--- PROVIDED RECORDS ---

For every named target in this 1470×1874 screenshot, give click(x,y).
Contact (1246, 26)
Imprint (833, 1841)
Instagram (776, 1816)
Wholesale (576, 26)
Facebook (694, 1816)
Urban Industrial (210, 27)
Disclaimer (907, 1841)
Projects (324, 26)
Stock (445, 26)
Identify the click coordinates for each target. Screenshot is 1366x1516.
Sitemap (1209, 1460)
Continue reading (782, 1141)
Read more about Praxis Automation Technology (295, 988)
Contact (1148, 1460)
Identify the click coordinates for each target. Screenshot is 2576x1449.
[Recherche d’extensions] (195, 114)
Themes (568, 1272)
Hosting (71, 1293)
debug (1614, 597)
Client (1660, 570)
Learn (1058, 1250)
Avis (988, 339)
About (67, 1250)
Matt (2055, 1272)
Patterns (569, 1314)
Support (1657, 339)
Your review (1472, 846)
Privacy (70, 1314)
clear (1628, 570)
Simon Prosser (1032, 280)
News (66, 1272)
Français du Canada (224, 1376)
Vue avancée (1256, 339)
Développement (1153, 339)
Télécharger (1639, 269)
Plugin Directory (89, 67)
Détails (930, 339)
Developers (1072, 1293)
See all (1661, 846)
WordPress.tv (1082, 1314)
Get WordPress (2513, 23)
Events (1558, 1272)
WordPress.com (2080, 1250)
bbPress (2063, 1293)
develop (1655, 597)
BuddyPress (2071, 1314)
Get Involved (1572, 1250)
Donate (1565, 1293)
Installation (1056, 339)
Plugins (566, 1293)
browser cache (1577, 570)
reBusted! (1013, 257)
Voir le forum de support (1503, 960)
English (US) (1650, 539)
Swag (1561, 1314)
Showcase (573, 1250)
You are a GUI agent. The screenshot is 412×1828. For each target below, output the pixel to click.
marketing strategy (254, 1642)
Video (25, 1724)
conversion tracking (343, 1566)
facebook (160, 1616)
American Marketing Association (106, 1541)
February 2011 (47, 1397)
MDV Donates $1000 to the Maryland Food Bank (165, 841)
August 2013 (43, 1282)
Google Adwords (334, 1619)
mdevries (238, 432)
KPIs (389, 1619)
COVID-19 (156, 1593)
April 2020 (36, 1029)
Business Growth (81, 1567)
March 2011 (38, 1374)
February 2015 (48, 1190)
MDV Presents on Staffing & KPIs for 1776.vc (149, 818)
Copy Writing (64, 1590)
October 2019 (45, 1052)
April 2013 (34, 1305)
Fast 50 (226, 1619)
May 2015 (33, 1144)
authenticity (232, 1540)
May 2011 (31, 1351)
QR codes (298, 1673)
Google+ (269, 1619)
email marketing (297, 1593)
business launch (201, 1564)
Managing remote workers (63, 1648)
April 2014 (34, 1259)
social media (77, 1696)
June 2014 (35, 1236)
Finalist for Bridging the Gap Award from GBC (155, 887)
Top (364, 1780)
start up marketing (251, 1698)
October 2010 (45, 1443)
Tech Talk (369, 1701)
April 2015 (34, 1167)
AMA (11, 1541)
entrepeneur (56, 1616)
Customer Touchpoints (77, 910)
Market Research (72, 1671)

---

WHAT IS REQUIRED
Set the records above down again. Match them exactly.

ANSWER SECTION
For every named target in this 1470×1874 screenshot, give click(x,y).
Contact (1246, 26)
Imprint (833, 1841)
Instagram (776, 1816)
Wholesale (576, 26)
Facebook (694, 1816)
Urban Industrial (210, 27)
Disclaimer (907, 1841)
Projects (324, 26)
Stock (445, 26)
Identify the click coordinates for each target. Screenshot is 1366x1516.
Sitemap (1209, 1460)
Continue reading (782, 1141)
Read more about Praxis Automation Technology (295, 988)
Contact (1148, 1460)
Identify the click coordinates for each target. Screenshot is 2576x1449.
[Recherche d’extensions] (195, 114)
Themes (568, 1272)
Hosting (71, 1293)
debug (1614, 597)
Client (1660, 570)
Learn (1058, 1250)
Avis (988, 339)
About (67, 1250)
Matt (2055, 1272)
Patterns (569, 1314)
Support (1657, 339)
Your review (1472, 846)
Privacy (70, 1314)
clear (1628, 570)
Simon Prosser (1032, 280)
News (66, 1272)
Français du Canada (224, 1376)
Vue avancée (1256, 339)
Développement (1153, 339)
Télécharger (1639, 269)
Plugin Directory (89, 67)
Détails (930, 339)
Developers (1072, 1293)
See all (1661, 846)
WordPress.tv (1082, 1314)
Get WordPress (2513, 23)
Events (1558, 1272)
WordPress.com (2080, 1250)
bbPress (2063, 1293)
develop (1655, 597)
BuddyPress (2071, 1314)
Get Involved (1572, 1250)
Donate (1565, 1293)
Installation (1056, 339)
Plugins (566, 1293)
browser cache (1577, 570)
reBusted! (1013, 257)
Voir le forum de support (1503, 960)
English (US) (1650, 539)
Swag (1561, 1314)
Showcase (573, 1250)
You are a GUI agent. The screenshot is 412×1828. For each target below, output the pixel to click.
marketing strategy (254, 1642)
Video (25, 1724)
conversion tracking (343, 1566)
facebook (160, 1616)
American Marketing Association (106, 1541)
February 2011 (47, 1397)
MDV Donates $1000 to the Maryland Food Bank (165, 841)
August 2013 (43, 1282)
Google Adwords (334, 1619)
mdevries (238, 432)
KPIs (389, 1619)
COVID-19 (156, 1593)
April 2020 (36, 1029)
Business Growth (81, 1567)
March 2011 (38, 1374)
February 2015 (48, 1190)
MDV Presents on Staffing & KPIs for 1776.vc (149, 818)
Copy Writing (64, 1590)
October 2019 (45, 1052)
April 2013 (34, 1305)
Fast 50 (226, 1619)
May 2015 (33, 1144)
authenticity (232, 1540)
May 2011 (31, 1351)
QR codes (298, 1673)
Google+ (269, 1619)
email marketing (297, 1593)
business launch (201, 1564)
Managing remote workers (63, 1648)
April 2014 (34, 1259)
social media (77, 1696)
June 2014 (35, 1236)
Finalist for Bridging the Gap Award from GBC (155, 887)
Top (364, 1780)
start up marketing (251, 1698)
October 2010 (45, 1443)
Tech Talk (369, 1701)
April 2015 (34, 1167)
AMA (11, 1541)
entrepeneur (56, 1616)
Customer Touchpoints (77, 910)
Market Research (72, 1671)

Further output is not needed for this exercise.